Primed to Perform (Neel Doshi; Lindsay McGregor, 2015)
Review: This book has clearly identified the factors that are required to push for performance, focused mainly on human factors and not the methods. Rated: 8.5/10
- Source of motivations on the motive spectrum
- Play (passion)
- Purpose
- Potential
- Emotional pressure
- Economic pressure
- Inertia
- Maladaptive performance: when the motivation is low enough, a person would find the shortest possible path to alleviate the pressure they are feeling, even if that path is contrary to the intent of the plan
- Cobra effect: attempted solution to a problem makes the problem worse, as a type of unintended consequence.

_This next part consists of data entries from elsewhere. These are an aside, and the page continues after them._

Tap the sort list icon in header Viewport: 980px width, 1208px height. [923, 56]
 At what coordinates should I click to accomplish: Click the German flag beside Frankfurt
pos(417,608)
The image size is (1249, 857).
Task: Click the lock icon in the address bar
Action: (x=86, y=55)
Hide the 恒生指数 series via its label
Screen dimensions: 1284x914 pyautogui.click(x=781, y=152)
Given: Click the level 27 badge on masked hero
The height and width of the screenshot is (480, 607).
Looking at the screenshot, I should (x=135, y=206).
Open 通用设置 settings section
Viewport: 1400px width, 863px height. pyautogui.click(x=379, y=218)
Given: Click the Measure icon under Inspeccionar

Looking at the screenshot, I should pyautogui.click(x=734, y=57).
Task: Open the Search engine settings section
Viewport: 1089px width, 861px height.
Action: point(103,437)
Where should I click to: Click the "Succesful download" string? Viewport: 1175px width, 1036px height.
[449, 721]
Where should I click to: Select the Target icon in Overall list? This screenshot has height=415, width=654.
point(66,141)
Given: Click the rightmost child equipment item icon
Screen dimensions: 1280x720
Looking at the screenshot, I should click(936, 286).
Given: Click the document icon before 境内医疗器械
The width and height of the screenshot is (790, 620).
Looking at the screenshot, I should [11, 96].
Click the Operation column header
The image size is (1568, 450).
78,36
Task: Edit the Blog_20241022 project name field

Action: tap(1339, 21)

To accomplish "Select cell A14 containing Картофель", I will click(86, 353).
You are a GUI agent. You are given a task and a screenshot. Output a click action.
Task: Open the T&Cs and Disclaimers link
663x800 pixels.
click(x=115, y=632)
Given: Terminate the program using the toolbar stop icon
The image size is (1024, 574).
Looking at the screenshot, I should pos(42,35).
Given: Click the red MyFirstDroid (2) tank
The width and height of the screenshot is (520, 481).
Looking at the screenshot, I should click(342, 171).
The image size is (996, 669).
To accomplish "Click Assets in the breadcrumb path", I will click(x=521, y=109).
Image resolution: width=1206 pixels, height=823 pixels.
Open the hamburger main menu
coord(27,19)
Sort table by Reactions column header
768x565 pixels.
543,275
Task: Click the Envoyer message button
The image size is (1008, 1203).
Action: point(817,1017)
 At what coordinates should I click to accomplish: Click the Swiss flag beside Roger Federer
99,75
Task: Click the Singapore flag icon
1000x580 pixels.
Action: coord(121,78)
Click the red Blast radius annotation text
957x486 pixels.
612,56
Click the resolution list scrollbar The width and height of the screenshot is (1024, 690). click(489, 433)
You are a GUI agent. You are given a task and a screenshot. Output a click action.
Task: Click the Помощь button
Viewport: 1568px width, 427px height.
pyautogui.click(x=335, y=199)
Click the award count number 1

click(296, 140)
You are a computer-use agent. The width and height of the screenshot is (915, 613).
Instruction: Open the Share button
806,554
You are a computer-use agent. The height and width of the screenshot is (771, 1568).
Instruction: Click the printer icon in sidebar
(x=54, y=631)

- Primed to perform theory
- Total motivation (ToMo) requires people to feel the direct motives and not the indirect motives
- The highest levels of organisational or team performance require a balance between the opposing forces of tactical and adaptive performance
- The many keys to culture must be used together to unlock performance
- Blame bias: the more removed we are from someone, the more likely we will blame them
- The Pygmalion effect, or Rosenthal effect, is a psychological phenomenon wherein high expectations lead to improved performance in a given area. The effect is named after the Greek myth of Pygmalion, a sculptor who fell in love with a statue he had carved, or alternately, after the psychologist Robert Rosenthal.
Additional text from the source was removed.